The TextDataLoader<TKey, TValue> class can be used to load documents into the vector database with automatic chunking and metadata assignment. Each chunk must be associated with some metadata — even if it's just a minimal description — using the RetrieveMetadata function.

ParagraphSentenceFixed-LengthOverlapping Window

Splits the text into logical paragraphs:

C#
string document = LoadDocumentText();
loader.AddDocument(document, new TextChunkingOptions<string>
{
    Method = TextChunkingMethod.Paragraph,
    RetrieveMetadata = (chunk) => {
        return "{ \"chunkSize\": \"" + chunk.Length + "\" }";
    }
});

Breaks text into individual sentences using punctuation boundaries:

C#
string document = LoadDocumentText();
loader.AddDocument(document, new TextChunkingOptions<string>
{
    Method = TextChunkingMethod.Sentence,
    RetrieveMetadata = (chunk) => {
        return "{ \"chunkSize\": \"" + chunk.Length + "\" }";
    }
});

Divides the text into fixed character lengths, useful for very large documents or uniform sections:

C#
string document = LoadDocumentText();
loader.AddDocument(document, new TextChunkingOptions<string>
{
    Method = TextChunkingMethod.FixedLength,
    ChunkSize = 150,
    RetrieveMetadata = (chunk) => {
        return "{ \"chunkSize\": \"" + chunk.Length + "\" }";
    }
});

Split the text into overlapping windows.

C#
string document = LoadDocumentText();
loader.AddDocument(document, new TextChunkingOptions<string>
{
    Method = TextChunkingMethod.OverlappingWindow,
    ChunkSize = 150,
    // Number of words to overlap text chunks
    OverlapSize = 50,
    RetrieveMetadata = (chunk) => {
        return "{ \"chunkSize\": \"" + chunk.Length + "\" }";
    }
}

Optimization Tip

Use chunking method and size that best aligns with your content type and retrieval goals.
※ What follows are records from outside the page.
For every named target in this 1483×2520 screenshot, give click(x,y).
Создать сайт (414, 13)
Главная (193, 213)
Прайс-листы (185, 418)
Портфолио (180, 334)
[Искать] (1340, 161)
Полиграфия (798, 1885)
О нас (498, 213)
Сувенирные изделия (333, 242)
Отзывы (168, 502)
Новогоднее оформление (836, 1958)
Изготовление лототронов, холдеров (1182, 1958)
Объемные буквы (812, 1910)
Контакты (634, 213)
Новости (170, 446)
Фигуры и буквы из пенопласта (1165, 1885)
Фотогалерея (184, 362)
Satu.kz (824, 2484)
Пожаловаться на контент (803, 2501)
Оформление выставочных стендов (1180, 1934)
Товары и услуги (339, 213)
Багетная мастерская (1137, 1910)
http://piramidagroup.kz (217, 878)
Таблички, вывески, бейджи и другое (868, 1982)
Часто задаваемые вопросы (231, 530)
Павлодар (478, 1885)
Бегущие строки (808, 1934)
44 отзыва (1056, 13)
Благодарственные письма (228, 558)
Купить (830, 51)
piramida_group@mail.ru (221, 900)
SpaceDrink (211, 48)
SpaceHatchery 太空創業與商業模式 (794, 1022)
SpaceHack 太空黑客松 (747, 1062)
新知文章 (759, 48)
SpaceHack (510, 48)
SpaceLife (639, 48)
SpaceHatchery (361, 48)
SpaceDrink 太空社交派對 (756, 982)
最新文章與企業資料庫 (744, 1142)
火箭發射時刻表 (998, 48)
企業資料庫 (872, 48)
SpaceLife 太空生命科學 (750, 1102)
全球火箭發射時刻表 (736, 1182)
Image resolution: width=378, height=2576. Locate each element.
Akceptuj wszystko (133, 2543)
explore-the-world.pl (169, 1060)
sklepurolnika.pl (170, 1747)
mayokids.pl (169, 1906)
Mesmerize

For larger documents, text chunking will be required to get the best semantic search results returned from the vector database.

Some experimentation on your data set may be required to find the text chunking strategy that works best for your solution.

Customize Metadata¶

The RetrieveMetadata delegate allows you to generate metadata per chunk. The following example will store a JSON string as the metadata that contains the filename of the document and the date/time it was indexed into the vector database.

C#
string filename = "document.txt";
string document = LoadDocumentText(filename);
loader.AddDocument(document, new TextChunkingOptions<string>
{
    Method = TextChunkingMethod.Paragraph,
    RetrieveMetadata = (chunk) => {
        var json = JsonSerializer.Serialize(new {
            documentFileName = filename,
            timeIndexed = DataTime.UtcNow.ToString("o")
        });
        return json;
    }
});

This metadata is stored alongside each vector and returned in search results, allowing context-aware interfaces.

Summary¶

Chunking text before indexing enhances SharpVector's ability to deliver relevant and focused semantic search results. With support for multiple chunking strategies and flexible metadata, it's easy to adapt to different content and application needs.

Use TextDataLoader to simplify loading, chunking, and organizing your text data — and supercharge your vector search accuracy!